Lawson riscatta il 'declassamento imbarazzante' della Red Bull e domina in Racing Bulls
Perché è importante
La decisione della Red Bull di retrocedere Liam Lawson dopo sole due uscite nei qualifying continua a sollevare polemiche. Il team aveva giustificato la mossa parlando di un "dovere di tutela" verso lo stato mentale del pilota. L'ex analista di F1 Naomi Schiff ha definito tale inversione di marcia come "quasi imbarazzante". La rinascita di Lawson pone ora un quesito fondamentale: la Red Bull ha erroneamente giudicato il suo talento o non ha saputo fornirgli il supporto necessario?
I dettagli
- Un passaggio fulmineo: Lawson è rimasto solo due weekend nel team principale prima di tornare alla Racing Bulls. Christian Horner aveva descritto il passo come necessario per proteggere un pilota in difficoltà psicologica.
- Superiorità netta: Dal suo ritorno, Lawson ha surclassato il compagno di squadra rookie Arvid Lindblad, con 39 punti contro i 20 del britannico, senza mai finire dietro di lui in un Gran Premio.
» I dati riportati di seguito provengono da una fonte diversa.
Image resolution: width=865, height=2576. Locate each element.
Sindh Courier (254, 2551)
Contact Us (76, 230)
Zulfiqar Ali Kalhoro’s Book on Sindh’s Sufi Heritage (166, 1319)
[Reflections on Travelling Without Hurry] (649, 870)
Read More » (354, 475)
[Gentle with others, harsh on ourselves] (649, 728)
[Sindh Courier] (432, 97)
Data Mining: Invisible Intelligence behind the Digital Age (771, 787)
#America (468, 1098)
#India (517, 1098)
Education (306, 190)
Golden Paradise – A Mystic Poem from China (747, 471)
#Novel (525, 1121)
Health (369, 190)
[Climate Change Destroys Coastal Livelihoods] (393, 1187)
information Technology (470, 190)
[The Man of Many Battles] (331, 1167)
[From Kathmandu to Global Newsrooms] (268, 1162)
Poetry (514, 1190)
- Aggressività a centrocampo: La Racing Bulls è diventata una vera forza della zona media, mettendo costantemente sotto pressione l'Alpine per la quinta posizione nella classifica costruttori.
- La verità del pilota: Lawson ha recentemente smentito la versione della Red Bull al podcast High Performance Racing, affermando che le voci su problemi mentali "non potevano essere più lontane dalla verità".
Tra le righe
La capacità di Lawson di assorbire le critiche pubbliche e superare immediatamente il suo compagno di squadra suggerisce una maturità che il management della Red Bull potrebbe aver sottovalutato. Ogni risultato solido con la Racing Bulls ricostruisce la credibilità che due weekend difficili avevano brevemente scalfito. Con metà stagione ancora da correre, la sua forma è ormai impossibile da ignorare.